Suite à une querelle interne, des pirates viennent de publier en libre accès le code source complet d’ERMAC. C’est un des logiciels malveillants les plus dangereux pour les appareils Android.
Cette fuite est une catastrophe. Elle transforme un outil réservé à une élite de criminels en un kit de piratage clé en main. Accessible à n’importe quel apprenti hacker. C’est le début d’une formation au piratage à l’échelle mondiale et nos smartphones sont la cible.
ERMAC, le couteau suisse du piratage bancaire
ERMAC n’est pas un simple virus. C’est un cheval de Troie bancaire. Une vraie boîte à outils du crime. Sa spécialité, c’est de se faire passer pour des applications que vous connaissez. Cela pourrait être un navigateur ou une app de livraison. Le tout, pour vous tromper et obtenir des droits d’accès sur votre téléphone. Une fois installé, il peut tout faire. Intercepter vos SMS. Surtout les codes de sécurité. Enregistrer tout ce que vous tapez. Et même prendre le contrôle de votre écran.

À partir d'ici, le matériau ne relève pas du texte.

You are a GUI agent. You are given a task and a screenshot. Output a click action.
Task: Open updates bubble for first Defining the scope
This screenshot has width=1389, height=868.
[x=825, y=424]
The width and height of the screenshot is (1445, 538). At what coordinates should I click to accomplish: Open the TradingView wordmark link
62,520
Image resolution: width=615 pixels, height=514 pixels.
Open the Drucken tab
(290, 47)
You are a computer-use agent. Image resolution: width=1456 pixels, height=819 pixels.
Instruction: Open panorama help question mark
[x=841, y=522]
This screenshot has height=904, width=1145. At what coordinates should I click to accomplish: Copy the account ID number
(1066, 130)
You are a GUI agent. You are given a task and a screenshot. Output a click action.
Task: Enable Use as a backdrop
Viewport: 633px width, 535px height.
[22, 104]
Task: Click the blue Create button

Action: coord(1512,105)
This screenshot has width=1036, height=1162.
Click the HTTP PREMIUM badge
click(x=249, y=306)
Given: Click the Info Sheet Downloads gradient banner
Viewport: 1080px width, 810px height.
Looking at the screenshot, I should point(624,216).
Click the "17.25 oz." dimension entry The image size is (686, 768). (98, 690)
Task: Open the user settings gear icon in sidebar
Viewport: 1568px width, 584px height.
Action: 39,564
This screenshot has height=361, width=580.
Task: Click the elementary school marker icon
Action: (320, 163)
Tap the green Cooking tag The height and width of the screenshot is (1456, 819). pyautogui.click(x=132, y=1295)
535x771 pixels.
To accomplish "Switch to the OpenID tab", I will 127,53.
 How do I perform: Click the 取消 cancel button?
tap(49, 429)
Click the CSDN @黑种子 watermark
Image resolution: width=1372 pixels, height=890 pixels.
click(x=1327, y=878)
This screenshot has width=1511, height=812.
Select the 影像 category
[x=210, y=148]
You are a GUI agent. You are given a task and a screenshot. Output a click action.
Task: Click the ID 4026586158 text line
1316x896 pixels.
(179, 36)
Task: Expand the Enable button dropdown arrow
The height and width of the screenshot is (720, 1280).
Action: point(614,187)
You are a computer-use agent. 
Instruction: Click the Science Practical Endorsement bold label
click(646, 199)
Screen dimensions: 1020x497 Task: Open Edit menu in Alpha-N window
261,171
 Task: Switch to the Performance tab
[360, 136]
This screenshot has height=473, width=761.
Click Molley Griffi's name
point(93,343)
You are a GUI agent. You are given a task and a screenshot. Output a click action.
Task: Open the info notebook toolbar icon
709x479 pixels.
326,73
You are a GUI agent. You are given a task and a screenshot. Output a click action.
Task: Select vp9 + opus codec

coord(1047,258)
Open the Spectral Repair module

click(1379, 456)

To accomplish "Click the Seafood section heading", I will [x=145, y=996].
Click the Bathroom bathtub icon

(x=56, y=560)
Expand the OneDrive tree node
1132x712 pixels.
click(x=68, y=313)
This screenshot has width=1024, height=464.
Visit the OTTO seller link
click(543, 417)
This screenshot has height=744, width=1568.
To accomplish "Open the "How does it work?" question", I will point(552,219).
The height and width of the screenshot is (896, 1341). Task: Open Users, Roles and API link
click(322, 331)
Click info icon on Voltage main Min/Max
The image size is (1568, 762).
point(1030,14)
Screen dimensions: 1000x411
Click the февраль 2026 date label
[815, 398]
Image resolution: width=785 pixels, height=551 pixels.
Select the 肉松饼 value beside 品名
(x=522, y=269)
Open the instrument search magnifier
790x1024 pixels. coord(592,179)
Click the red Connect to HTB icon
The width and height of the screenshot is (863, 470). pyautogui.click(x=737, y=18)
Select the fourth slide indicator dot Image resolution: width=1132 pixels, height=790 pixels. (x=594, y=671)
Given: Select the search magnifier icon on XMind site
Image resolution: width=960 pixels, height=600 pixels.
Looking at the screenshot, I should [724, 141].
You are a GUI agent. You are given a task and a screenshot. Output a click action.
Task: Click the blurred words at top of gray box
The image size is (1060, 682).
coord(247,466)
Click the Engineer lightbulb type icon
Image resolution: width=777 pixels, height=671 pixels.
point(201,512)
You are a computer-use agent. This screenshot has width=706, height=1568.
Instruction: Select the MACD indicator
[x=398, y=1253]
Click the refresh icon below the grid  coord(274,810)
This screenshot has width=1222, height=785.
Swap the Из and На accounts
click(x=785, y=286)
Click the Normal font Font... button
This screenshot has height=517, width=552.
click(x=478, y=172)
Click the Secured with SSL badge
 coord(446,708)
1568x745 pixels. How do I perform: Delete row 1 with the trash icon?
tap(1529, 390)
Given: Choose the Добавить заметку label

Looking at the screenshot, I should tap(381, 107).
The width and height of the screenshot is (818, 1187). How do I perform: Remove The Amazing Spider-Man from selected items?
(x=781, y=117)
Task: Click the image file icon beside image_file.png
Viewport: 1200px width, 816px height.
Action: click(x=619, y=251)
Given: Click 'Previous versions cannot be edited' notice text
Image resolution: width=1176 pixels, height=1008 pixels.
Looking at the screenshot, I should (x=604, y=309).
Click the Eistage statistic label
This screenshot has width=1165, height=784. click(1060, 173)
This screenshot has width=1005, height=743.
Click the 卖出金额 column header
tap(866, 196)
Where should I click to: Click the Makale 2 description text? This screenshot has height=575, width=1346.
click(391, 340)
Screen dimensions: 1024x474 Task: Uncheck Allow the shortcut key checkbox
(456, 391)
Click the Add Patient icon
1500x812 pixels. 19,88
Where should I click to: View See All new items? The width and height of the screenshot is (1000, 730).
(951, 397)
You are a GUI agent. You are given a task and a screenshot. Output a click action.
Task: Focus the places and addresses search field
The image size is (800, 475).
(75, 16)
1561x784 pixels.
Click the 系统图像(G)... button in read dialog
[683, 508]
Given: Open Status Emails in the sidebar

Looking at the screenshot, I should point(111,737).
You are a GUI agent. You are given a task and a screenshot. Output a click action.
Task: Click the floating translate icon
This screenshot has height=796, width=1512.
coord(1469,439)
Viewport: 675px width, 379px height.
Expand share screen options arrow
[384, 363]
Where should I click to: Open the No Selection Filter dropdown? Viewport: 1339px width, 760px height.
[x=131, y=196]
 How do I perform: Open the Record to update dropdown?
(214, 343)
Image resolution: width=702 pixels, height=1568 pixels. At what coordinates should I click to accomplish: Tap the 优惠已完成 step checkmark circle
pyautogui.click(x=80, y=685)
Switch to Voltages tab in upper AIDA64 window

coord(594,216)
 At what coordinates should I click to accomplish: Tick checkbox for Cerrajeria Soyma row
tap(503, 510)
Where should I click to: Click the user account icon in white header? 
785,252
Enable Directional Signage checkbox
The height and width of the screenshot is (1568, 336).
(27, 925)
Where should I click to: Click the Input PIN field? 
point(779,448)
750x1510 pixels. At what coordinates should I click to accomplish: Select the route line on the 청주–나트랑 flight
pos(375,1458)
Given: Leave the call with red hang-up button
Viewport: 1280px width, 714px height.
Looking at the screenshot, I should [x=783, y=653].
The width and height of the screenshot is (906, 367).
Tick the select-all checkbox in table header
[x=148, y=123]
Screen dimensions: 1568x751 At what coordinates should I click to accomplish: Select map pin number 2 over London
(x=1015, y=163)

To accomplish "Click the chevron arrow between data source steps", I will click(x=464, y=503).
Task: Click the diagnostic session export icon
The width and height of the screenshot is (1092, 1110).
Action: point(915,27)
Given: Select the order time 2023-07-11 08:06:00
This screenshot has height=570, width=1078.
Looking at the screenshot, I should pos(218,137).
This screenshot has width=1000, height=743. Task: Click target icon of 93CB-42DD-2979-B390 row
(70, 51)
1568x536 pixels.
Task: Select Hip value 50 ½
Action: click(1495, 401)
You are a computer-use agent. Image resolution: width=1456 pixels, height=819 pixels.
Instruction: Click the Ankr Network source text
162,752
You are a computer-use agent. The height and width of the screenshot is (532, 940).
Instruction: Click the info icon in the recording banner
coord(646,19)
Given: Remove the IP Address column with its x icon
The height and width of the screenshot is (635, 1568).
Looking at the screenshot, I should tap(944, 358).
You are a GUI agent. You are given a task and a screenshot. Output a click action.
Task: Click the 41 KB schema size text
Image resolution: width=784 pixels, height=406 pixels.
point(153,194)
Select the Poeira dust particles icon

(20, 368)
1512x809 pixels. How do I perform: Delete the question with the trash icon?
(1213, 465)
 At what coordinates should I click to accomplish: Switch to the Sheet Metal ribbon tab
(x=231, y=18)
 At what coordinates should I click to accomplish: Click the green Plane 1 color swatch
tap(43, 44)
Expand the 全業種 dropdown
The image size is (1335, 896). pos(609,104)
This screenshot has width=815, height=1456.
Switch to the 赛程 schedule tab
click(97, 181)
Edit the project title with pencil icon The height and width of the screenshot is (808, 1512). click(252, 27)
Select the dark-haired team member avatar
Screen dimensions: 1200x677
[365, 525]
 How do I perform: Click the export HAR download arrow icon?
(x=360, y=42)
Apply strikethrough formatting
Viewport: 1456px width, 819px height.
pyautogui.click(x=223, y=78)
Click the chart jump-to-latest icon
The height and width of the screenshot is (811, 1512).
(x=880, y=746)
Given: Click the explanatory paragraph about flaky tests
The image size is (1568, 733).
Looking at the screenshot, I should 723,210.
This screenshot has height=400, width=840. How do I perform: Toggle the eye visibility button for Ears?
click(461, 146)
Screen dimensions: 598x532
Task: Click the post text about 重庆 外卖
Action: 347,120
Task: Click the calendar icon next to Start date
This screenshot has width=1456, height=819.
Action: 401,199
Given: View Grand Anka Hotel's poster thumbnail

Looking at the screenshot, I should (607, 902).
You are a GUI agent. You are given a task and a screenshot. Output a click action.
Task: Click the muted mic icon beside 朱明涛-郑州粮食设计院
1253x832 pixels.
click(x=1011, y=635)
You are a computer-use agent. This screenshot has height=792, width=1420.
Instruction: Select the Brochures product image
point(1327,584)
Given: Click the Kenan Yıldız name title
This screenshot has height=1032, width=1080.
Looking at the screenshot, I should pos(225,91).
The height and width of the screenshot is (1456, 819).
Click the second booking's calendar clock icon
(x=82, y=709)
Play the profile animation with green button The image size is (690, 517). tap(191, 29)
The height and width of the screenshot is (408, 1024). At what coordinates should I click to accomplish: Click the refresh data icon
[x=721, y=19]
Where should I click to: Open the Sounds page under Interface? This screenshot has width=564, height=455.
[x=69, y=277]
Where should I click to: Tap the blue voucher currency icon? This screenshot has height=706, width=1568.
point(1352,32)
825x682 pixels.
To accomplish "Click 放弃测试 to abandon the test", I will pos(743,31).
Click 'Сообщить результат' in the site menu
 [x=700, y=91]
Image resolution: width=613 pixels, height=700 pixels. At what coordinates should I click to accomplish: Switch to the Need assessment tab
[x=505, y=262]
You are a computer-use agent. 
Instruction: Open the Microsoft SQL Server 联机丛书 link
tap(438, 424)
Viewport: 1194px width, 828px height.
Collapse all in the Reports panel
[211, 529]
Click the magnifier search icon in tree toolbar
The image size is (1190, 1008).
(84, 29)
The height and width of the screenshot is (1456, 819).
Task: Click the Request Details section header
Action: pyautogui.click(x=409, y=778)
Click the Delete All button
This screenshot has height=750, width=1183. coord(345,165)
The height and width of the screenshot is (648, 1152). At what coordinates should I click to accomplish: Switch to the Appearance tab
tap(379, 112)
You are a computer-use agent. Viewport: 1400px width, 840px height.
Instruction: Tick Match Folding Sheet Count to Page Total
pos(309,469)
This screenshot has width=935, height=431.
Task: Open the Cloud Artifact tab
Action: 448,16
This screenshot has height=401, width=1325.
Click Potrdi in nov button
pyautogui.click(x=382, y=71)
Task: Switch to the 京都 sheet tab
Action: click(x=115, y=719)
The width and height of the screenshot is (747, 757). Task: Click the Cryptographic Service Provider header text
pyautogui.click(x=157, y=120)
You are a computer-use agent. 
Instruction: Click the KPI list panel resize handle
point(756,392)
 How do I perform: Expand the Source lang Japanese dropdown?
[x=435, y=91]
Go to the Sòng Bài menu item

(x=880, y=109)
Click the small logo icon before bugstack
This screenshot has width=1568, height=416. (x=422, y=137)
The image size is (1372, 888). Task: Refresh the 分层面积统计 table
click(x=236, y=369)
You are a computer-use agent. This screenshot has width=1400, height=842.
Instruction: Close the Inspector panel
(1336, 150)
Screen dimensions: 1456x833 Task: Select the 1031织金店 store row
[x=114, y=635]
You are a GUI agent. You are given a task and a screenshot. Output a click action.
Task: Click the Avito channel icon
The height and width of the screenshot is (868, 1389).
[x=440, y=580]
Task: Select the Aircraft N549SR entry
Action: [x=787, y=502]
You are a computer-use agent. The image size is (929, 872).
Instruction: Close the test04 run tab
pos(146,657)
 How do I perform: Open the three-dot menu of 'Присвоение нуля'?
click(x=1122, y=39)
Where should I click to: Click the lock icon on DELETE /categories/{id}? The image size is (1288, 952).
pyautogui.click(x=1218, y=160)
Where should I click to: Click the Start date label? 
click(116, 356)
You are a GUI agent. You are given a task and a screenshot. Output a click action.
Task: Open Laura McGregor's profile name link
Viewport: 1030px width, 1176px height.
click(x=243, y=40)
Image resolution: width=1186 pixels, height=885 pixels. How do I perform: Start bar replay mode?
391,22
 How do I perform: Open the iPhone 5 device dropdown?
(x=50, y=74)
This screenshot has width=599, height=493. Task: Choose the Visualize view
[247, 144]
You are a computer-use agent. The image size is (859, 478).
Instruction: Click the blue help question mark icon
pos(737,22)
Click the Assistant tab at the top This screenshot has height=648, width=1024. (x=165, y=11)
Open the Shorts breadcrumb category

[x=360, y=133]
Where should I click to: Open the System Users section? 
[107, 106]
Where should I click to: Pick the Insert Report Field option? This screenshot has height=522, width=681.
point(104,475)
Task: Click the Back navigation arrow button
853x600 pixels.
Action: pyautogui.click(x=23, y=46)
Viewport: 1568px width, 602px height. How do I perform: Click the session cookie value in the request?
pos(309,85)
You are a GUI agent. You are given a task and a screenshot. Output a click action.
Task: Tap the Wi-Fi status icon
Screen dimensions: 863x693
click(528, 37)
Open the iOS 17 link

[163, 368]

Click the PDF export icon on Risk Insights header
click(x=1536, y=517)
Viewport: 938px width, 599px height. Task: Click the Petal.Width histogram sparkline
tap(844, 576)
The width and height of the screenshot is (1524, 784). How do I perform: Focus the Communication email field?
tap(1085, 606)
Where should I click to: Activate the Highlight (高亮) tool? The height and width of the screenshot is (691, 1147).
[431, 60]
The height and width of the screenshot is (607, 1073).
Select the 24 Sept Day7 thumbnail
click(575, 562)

La technique du « Web Overlay », une illusion parfaite
L’arme la plus redoutable d’ERMAC, c’est l’attaque par « superposition ». Quand vous ouvrez votre application bancaire, le malware le détecte. Il affiche alors, par-dessus, une fausse fenêtre de connexion. Une copie parfaite. Persuadé d’être sur la bonne interface, vous entrez votre identifiant et votre mot de passe. ERMAC les capture en temps réel. Et il les envoie sur un serveur distant. Le vol est invisible. Instantané. Et imparable.
Le code source dans la nature : une boîte de Pandore ouverte
Jusqu’à présent, pour utiliser ERMAC, il fallait le louer jusqu’à 5 000 dollars par mois. La publication de son code source change tout. N’importe qui peut donc maintenant le télécharger. Le modifier et créer sa propre version du malware gratuitement. C’est une démocratisation sans précédent du cybercrime de haut niveau. On s’attend à une explosion du nombre d’attaques dans les mois à venir. Une personnalisation sans limites pour les nouveaux pirates
Avec l’accès au code source, les possibilités sont infinies
Les nouveaux pirates peuvent maintenant personnaliser le malware pour cibler les banques d’un pays en particulier. Le traduire dans toutes les langues ou même y ajouter de nouvelles fonctions. Chaque groupe de pirates peut développer sa propre « saveur » d’ERMAC. Ce qui rend la détection par les antivirus encore plus compliquée.
Une menace directe pour des centaines d’applications
La version d’ERMAC qui a fuité ciblait déjà près de 400 applications financières. Mais avec le code en clair, cette liste peut être étendue à l’infini. Les banques en ligne, les néobanques, les plateformes de trading... toutes sont des cibles. Cette fuite est un avertissement brutal pour les utilisateurs d’Android. Plus que jamais, la règle d’or est simple. Ne téléchargez des applications que depuis le Google Play Store officiel. Et méfiez-vous de toute demande de permission d’accessibilité. C’est la clé utilisée par ce type de malware pour prendre le contrôle.